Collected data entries
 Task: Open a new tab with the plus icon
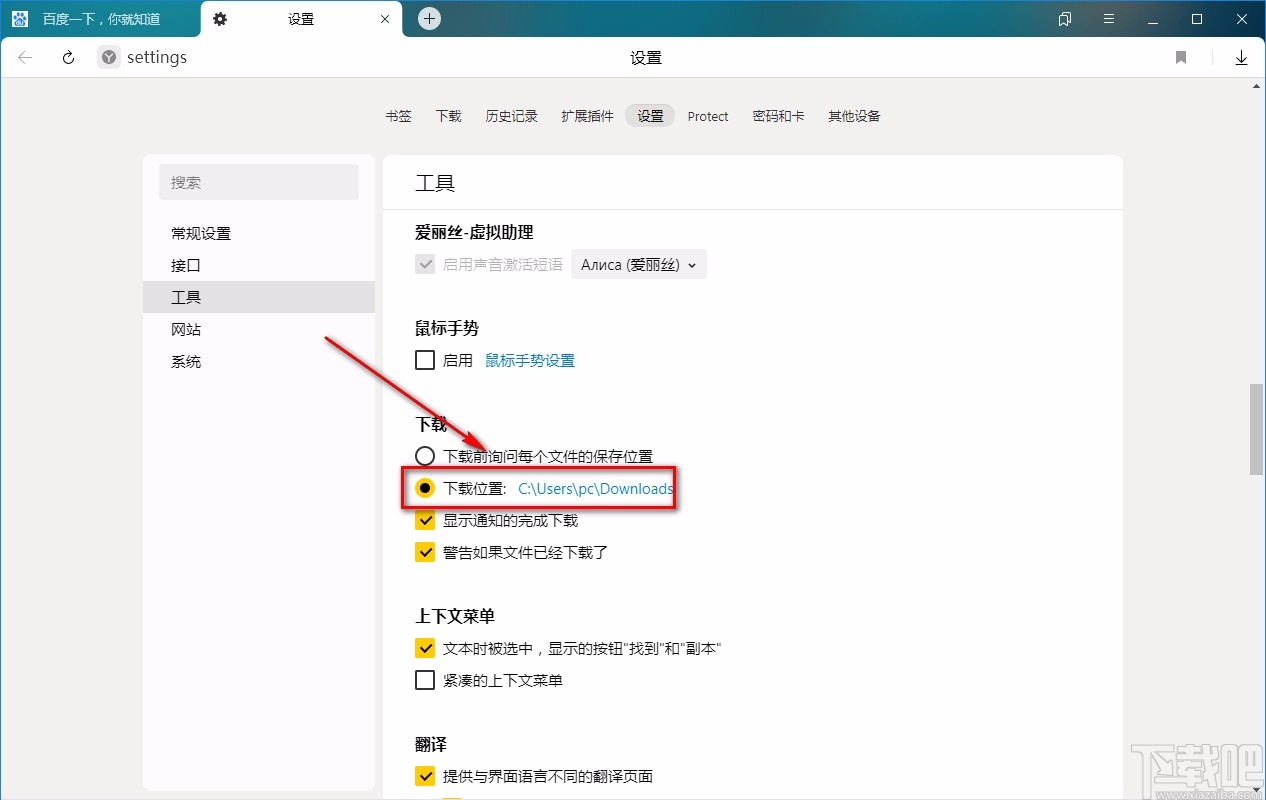(428, 18)
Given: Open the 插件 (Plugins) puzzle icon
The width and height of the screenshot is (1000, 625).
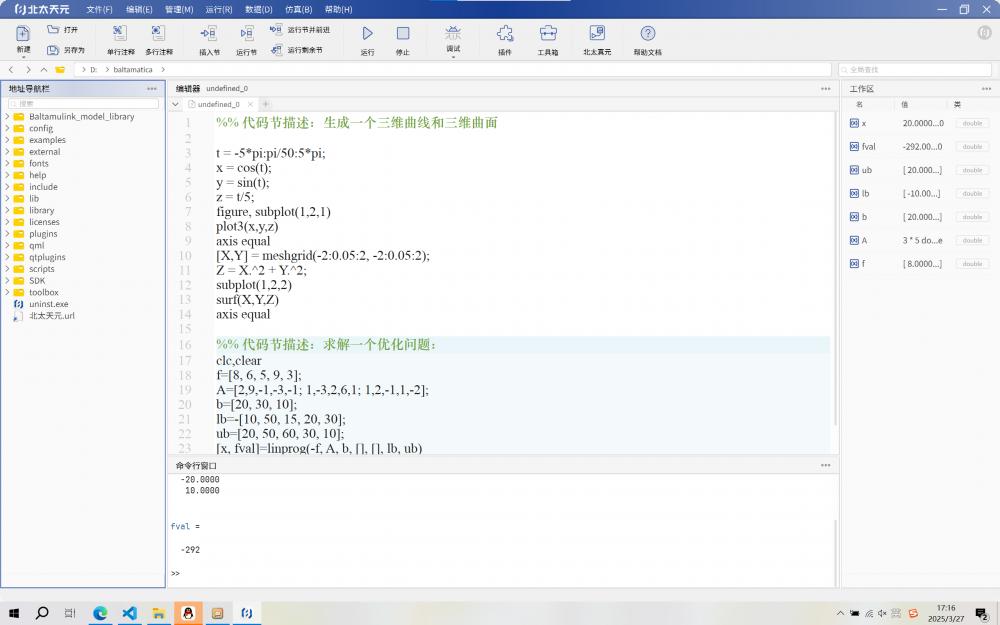Looking at the screenshot, I should click(505, 34).
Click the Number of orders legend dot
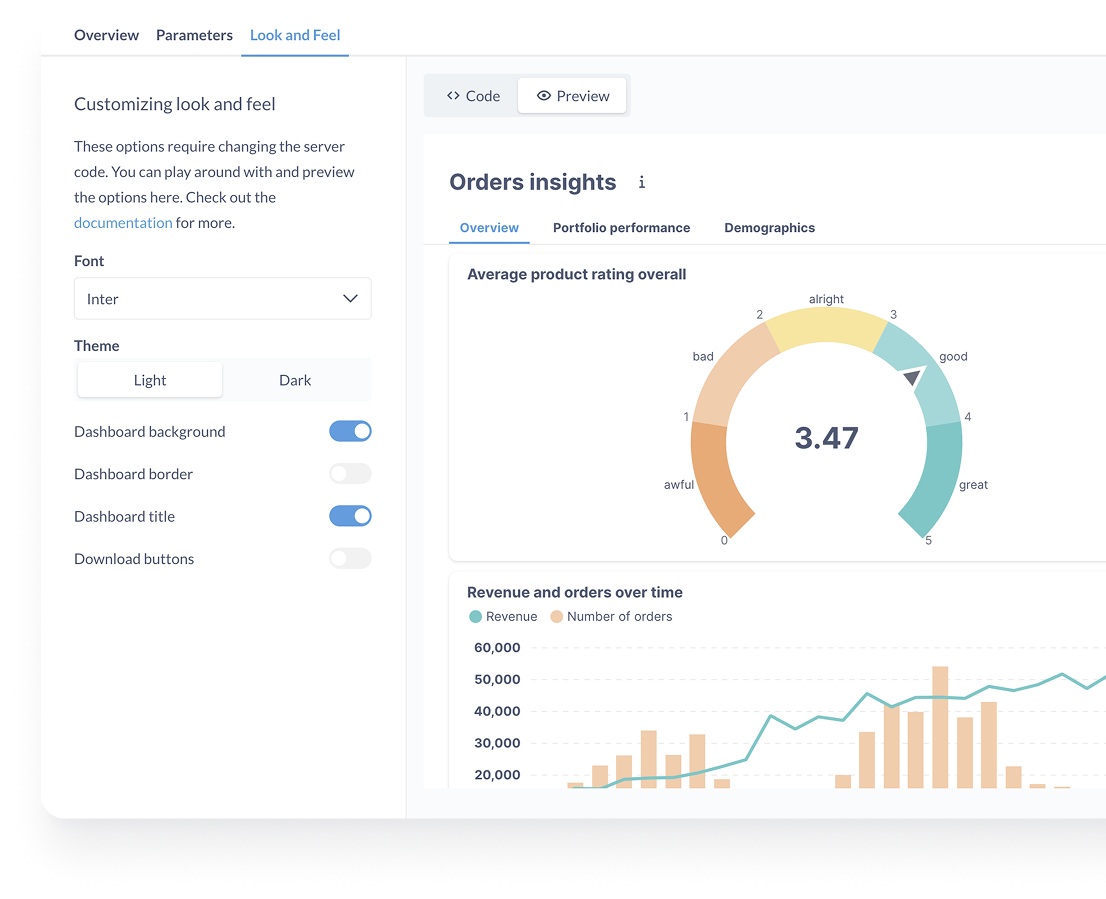The image size is (1106, 899). pos(556,617)
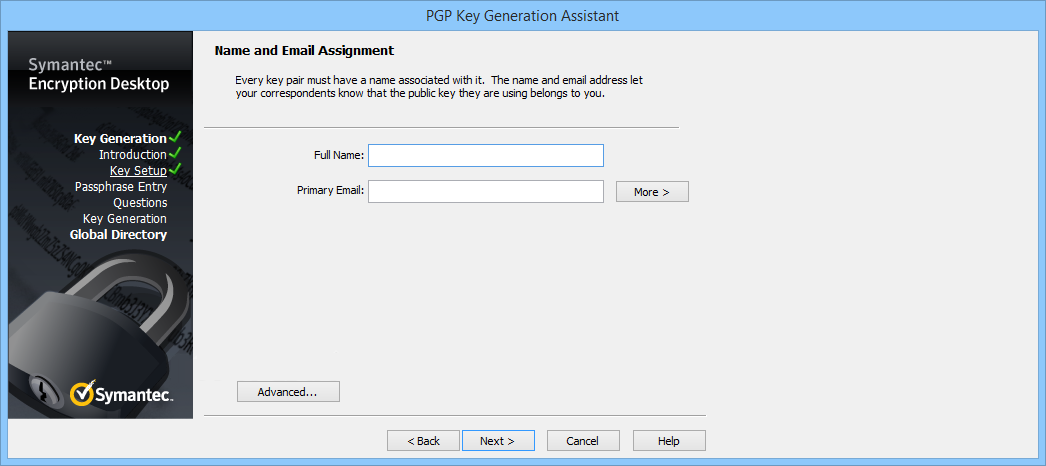Select Key Generation step below Questions
The height and width of the screenshot is (466, 1046).
click(x=124, y=219)
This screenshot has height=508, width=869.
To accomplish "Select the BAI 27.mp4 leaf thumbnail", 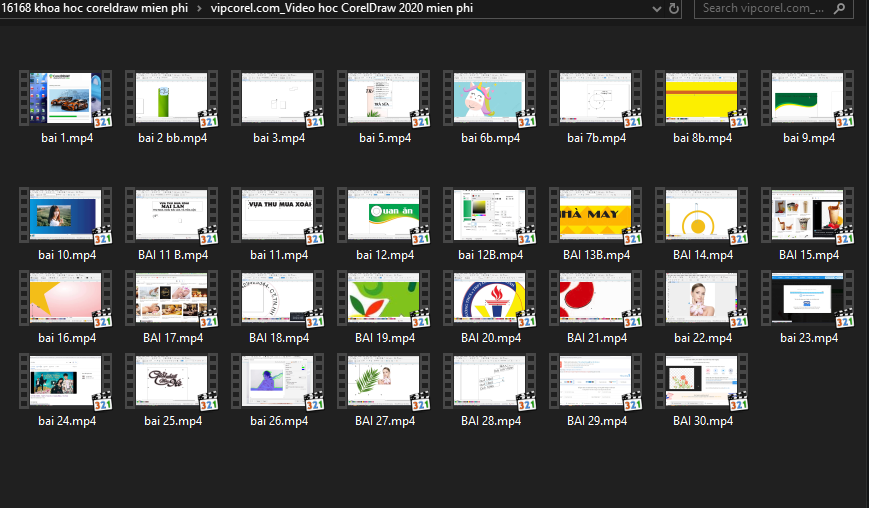I will [x=384, y=382].
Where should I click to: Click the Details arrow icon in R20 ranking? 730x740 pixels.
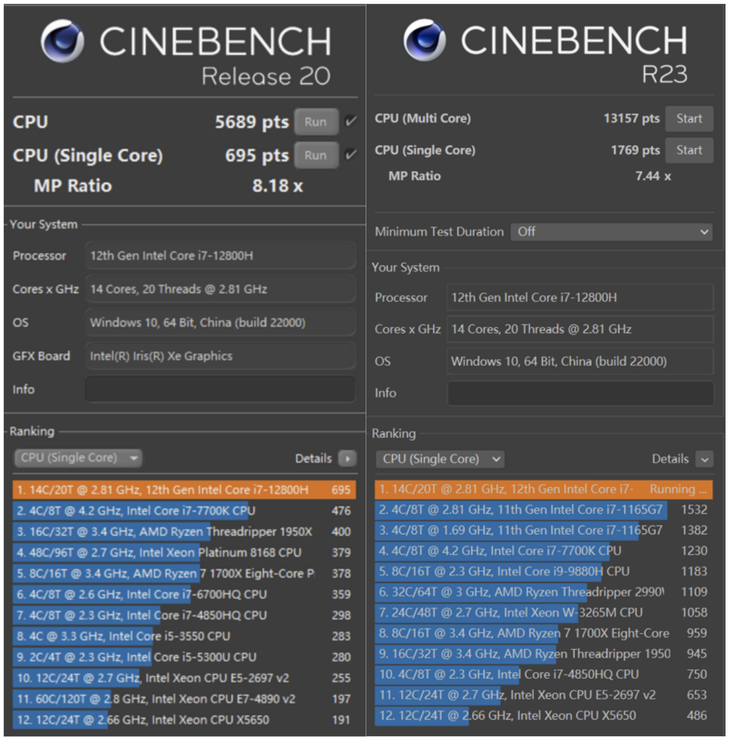347,458
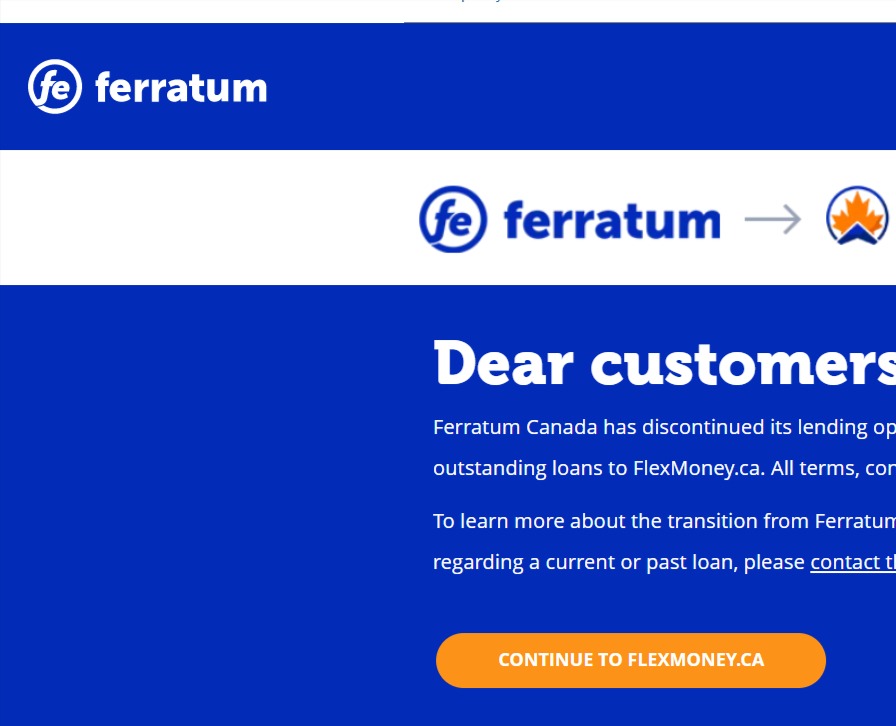Select the Dear customers heading
Viewport: 896px width, 726px height.
660,363
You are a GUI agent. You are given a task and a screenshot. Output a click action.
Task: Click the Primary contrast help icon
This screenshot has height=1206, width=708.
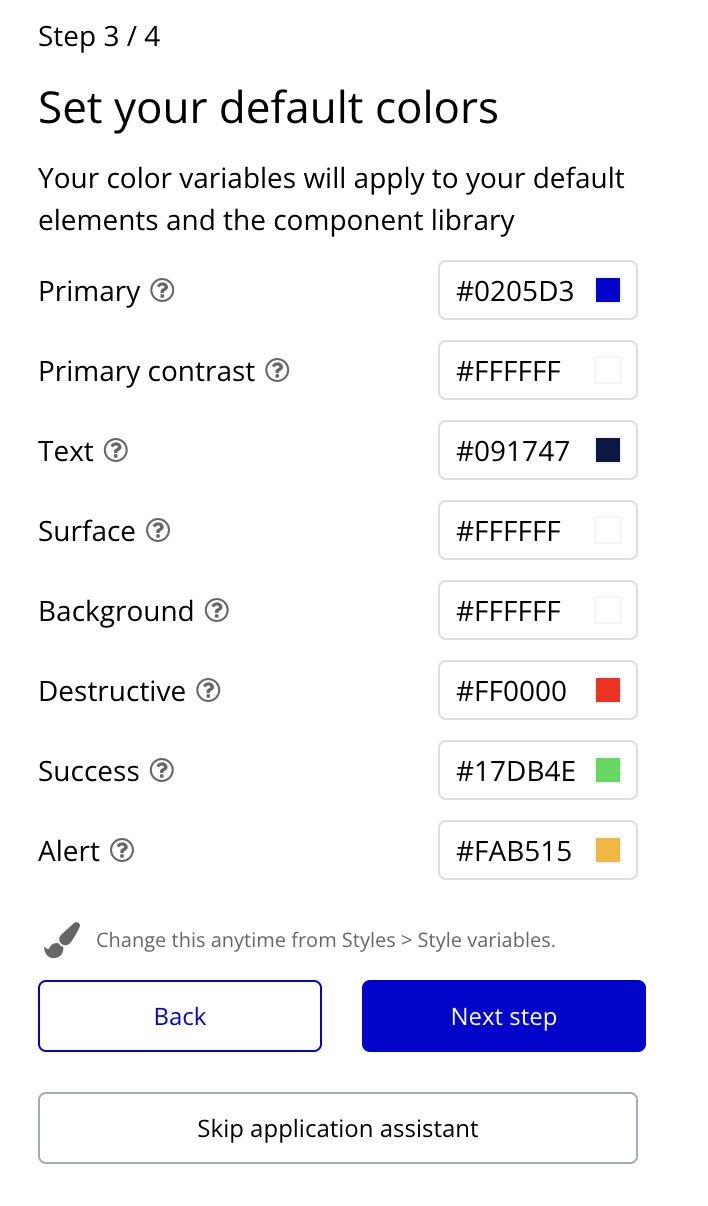278,371
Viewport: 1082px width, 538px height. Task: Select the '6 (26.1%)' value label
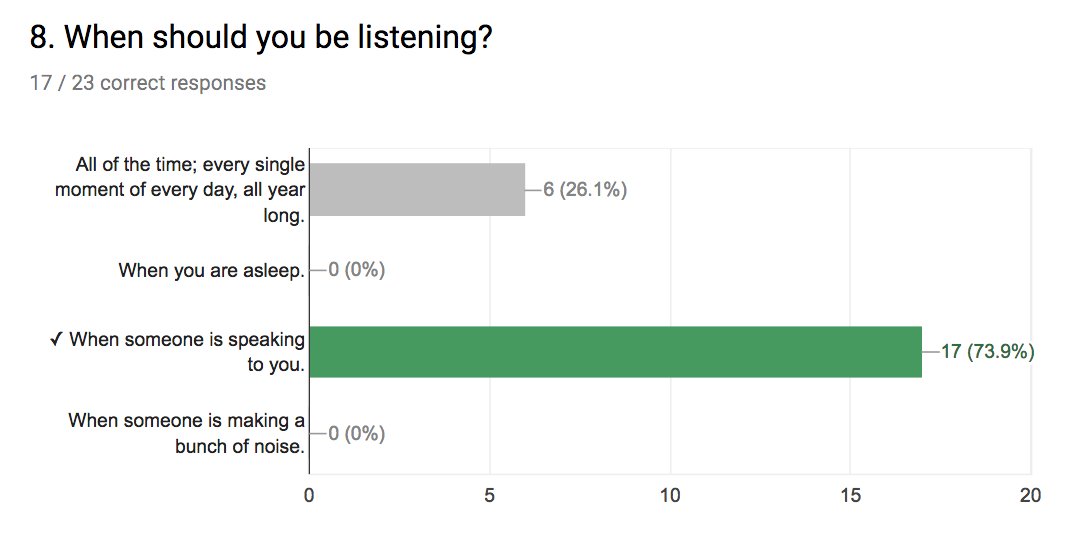[x=585, y=189]
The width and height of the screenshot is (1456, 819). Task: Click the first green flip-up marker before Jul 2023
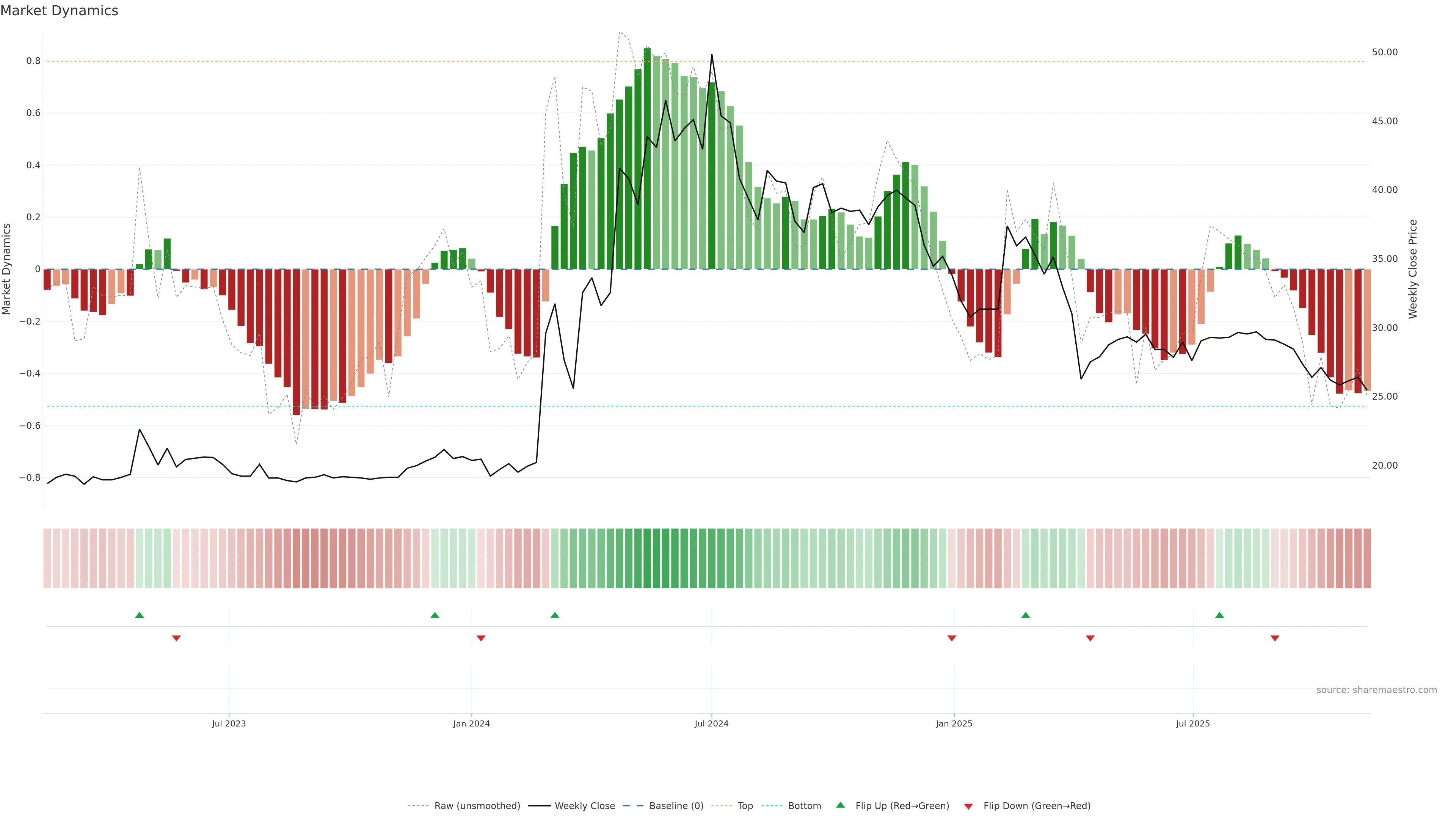pyautogui.click(x=140, y=615)
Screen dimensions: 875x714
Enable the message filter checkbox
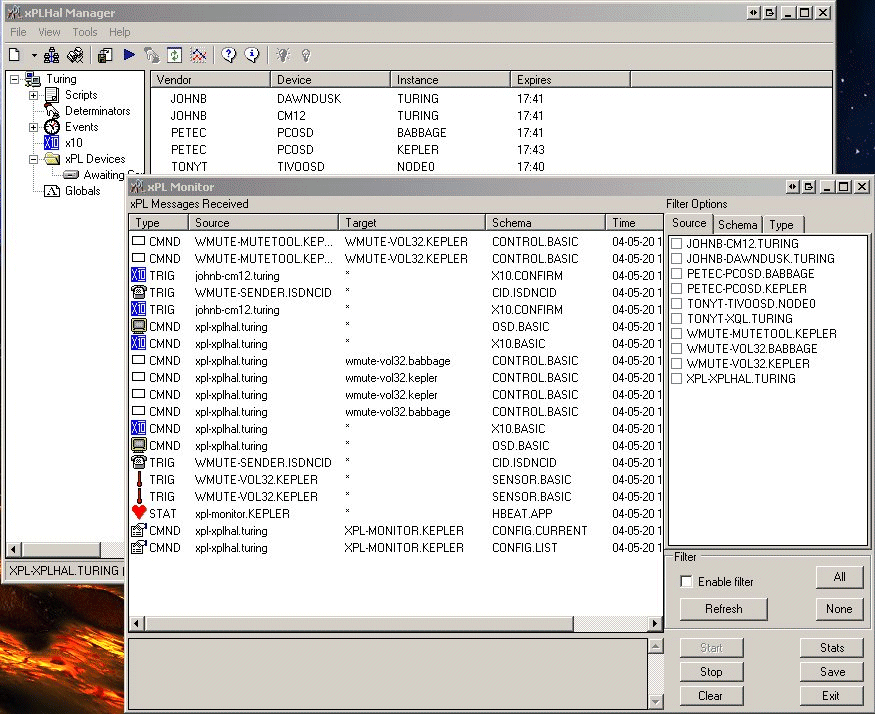coord(686,582)
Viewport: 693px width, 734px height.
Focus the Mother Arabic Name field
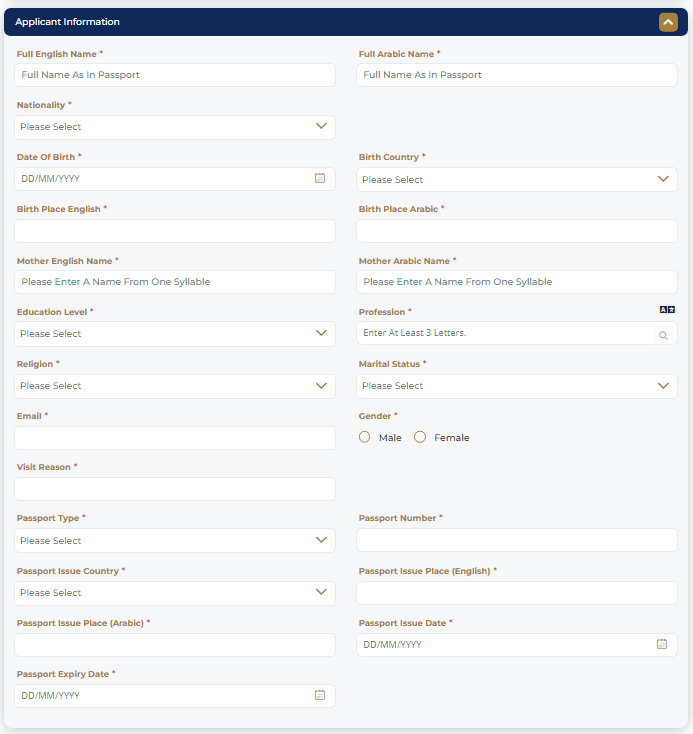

### Your goal
Reproduce exactly and only the lines from the "Where should I" line to the last line of the records above. Do not carry over any pictures.

### Written solution
Where should I click to: Click the Details arrow icon in R20 ranking? 730x740 pixels.
347,458
Select the Dear customers heading
Viewport: 896px width, 726px height.
660,363
You are a GUI agent. You are given a task and a screenshot. Output a click action.
Task: Click the Primary contrast help icon
This screenshot has height=1206, width=708.
278,371
Viewport: 1082px width, 538px height. Task: Select the '6 (26.1%)' value label
[x=585, y=189]
The width and height of the screenshot is (1456, 819). Task: Click the first green flip-up marker before Jul 2023
pyautogui.click(x=140, y=615)
Screen dimensions: 875x714
Enable the message filter checkbox
coord(686,582)
Viewport: 693px width, 734px height.
Focus the Mother Arabic Name field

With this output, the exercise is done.